**Extracted text**.
Reading Time: 4 minutes
Running is one of the most popular exercises for exercise enthusiasts. From avid long-distance runners training for marathons, to those recommitting to lose weight and get in shape, many enjoy the benefits of this high-intensity, relatively inexpensive form of exercise. However, due to the intense nature of running, questions have naturally arisen about the potential negative consequences running could have on your health. This article takes a look at what studies have found regarding the advantages and disadvantages of running.
1. Weight Loss
For those who have taken to pounding the pavement in an effort to lose weight, they will be gratified to learn that a study published in Medicine and Science in Sports and Exercise that combed through six years of survey data of thousands of walkers and runners found that runners were consistently thinner than the walkers when they joined the survey, and maintained their thin physique better than the walkers throughout all six years. Those of the older generation should take note that the difference was particularly prevalent in those aged 55 and older. It’s not clear why running has a better effect on weight management than walking, but the researchers suggested it could be because running decreases appetite while walking can increase it.
2. Reduced Risk for Disease
Another study published in Arteriosclerosis, Thrombosis and Vascular Biology found that runners decreased their risk for diabetes, heart disease, and high blood pressure and cholesterol. These benefits seem natural given that running can help keep weight off, and strengthens the lungs and the heart. Running can also increase bone density, particularly in the legs. In one study from the US Centers for Disease Control and Prevention, researchers found that runners who only ran eight or fewer times a month still had a higher bone mass density than non-runners. This improved bone density can stave off diseases like osteoporosis.
3. Healthy Joints
It was often thought that the pressure put on the knees while running could lead to knee arthritis. However, recent studies have found that running has the same impact on the joints as walking. How is this possible? Researchers conducted an experiment of both walkers and runners to determine how much force was generated when the foot struck the ground, how often the force occurred and for how long. While running did in fact produce more force, the foot also struck the ground less often and for a shorter length of time. When all of these factors are taken into account, the amount of force on the knees over a given distance is the same whether you are running or walking.
1. Increased Risk of Injury
Although running doesn’t directly cause arthritis in the knees, its high intensity does increase your risk of other injuries. 50 to 75 percent of running-related injuries are due to overuse, so lack of experience, competitive running, or an excessive running schedule increases your risk of injury. One particularly common injury is runner’s knee, which is caused from the kneecap not running smoothly along its track. Should this particular injury occur, it’s important to support the knee in order to not cause additional injury. Running on a treadmill or on dirt instead of concrete can also ease the impact of running on the knee. Runners should also make sure to always the appropriate gear on whenever they go out to run. Good running shoes will help minimize the stress placed on the joints. New pairs should be bought whenever the old begin to run out.
Another way to avoid injuries is to make sure runners are eating a balanced diet filled with fruits and vegetables. Along with a balanced diet, taking nutritional supplements can also make a big difference for preventing injuries. As personal care company Nu Skin says, “a properly formulated nutritional supplement delivers an important and measurable benefit to human nutrition and health.” Runners, however, need to make sure to use nutritional supplements alongside a balanced diet instead of as a substitute.

**Actions to take**.
A. In the article on running, which age group showed the largest difference in weight between runners and walkers?
B. Rewrite the article on running from "Reading Time: 4" up to and including "disadvantages of running.", putting "triathlons" in place of "marathons".
The material after the article on running has no connection to it.

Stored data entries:
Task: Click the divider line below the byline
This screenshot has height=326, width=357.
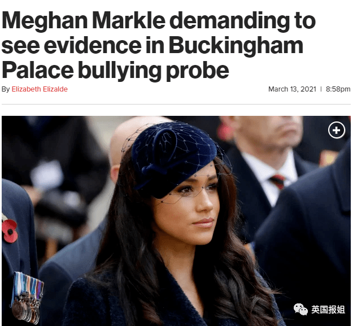Action: (176, 105)
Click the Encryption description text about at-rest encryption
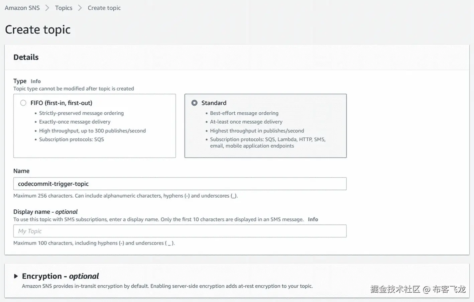 167,286
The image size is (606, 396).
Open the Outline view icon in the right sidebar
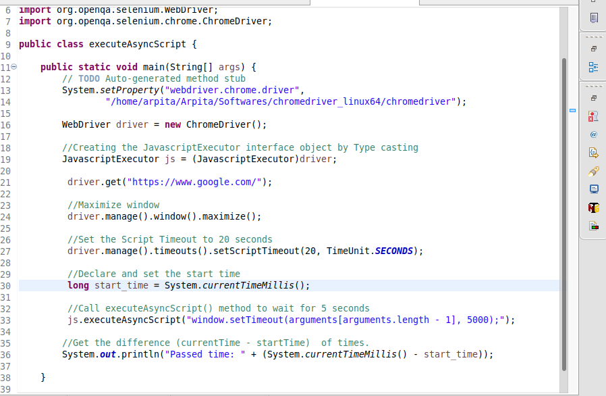pos(593,67)
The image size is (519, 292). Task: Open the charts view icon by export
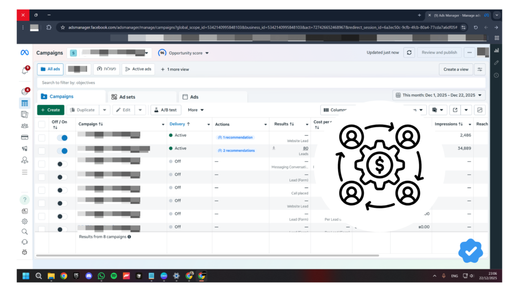tap(479, 110)
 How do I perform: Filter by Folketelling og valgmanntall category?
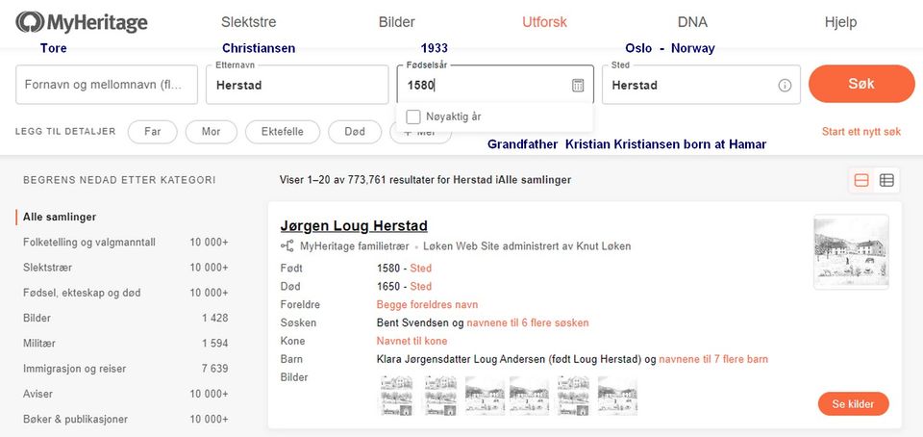89,243
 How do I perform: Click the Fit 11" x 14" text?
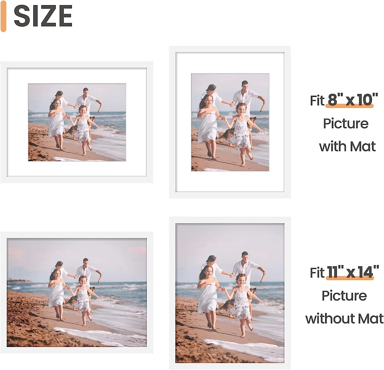tap(344, 272)
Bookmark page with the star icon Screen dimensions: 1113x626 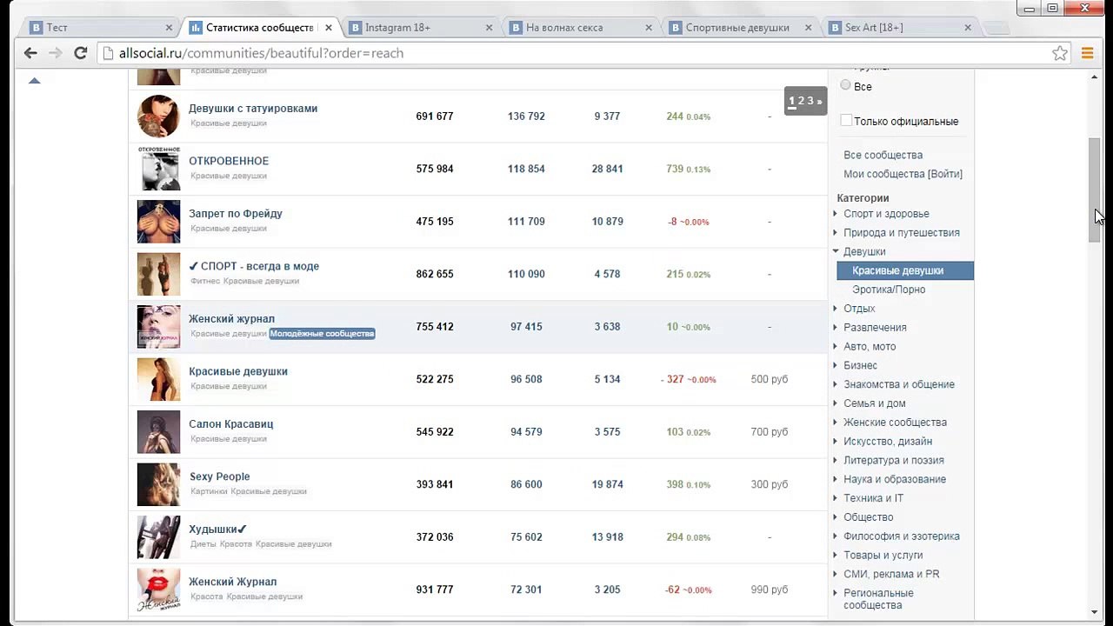point(1060,53)
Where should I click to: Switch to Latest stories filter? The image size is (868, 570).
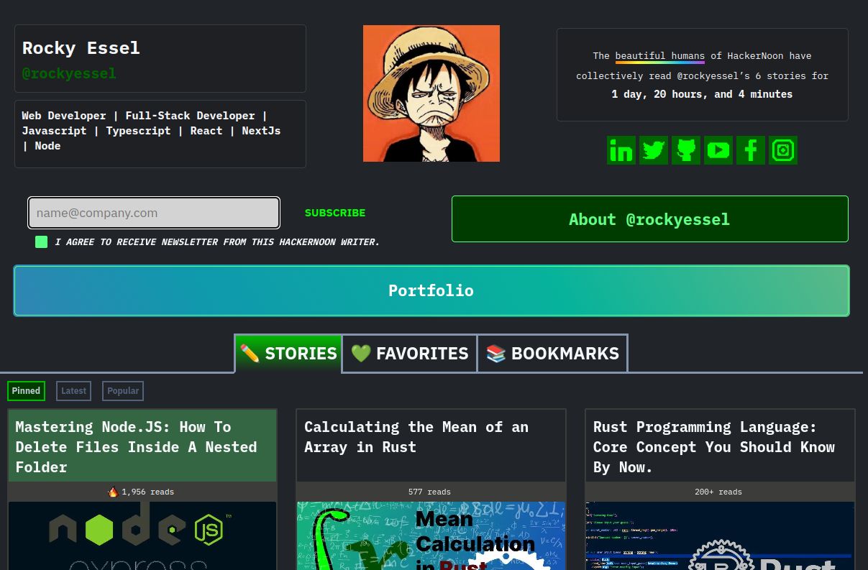pyautogui.click(x=73, y=391)
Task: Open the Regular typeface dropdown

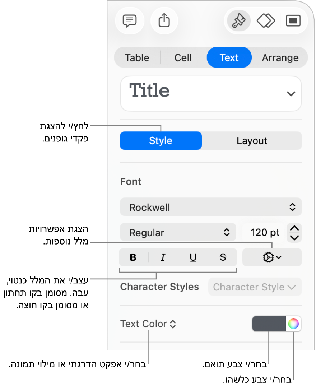Action: 178,232
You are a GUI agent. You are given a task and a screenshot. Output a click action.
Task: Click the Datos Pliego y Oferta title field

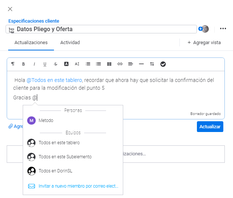pyautogui.click(x=104, y=29)
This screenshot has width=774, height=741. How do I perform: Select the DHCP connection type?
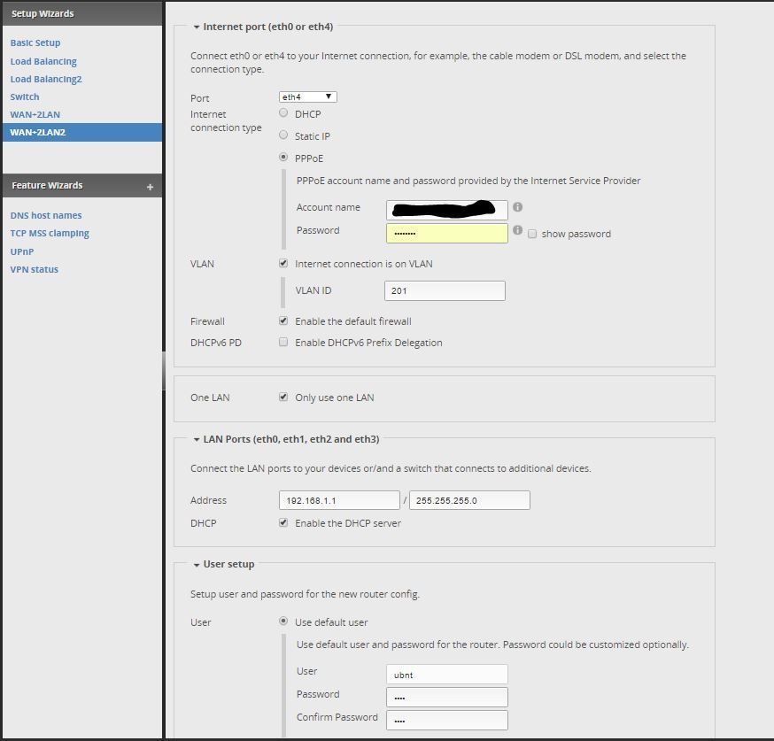coord(283,113)
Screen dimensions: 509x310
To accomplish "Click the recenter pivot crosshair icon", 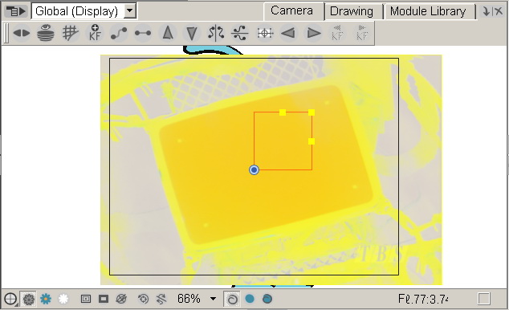I will point(265,33).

**Solutions by task**.
A. Those aged 55 and older.

B.
Reading Time: 4 minutes
Running is one of the most popular exercises for exercise enthusiasts. From avid long-distance runners training for triathlons, to those recommitting to lose weight and get in shape, many enjoy the benefits of this high-intensity, relatively inexpensive form of exercise. However, due to the intense nature of running, questions have naturally arisen about the potential negative consequences running could have on your health. This article takes a look at what studies have found regarding the advantages and disadvantages of running.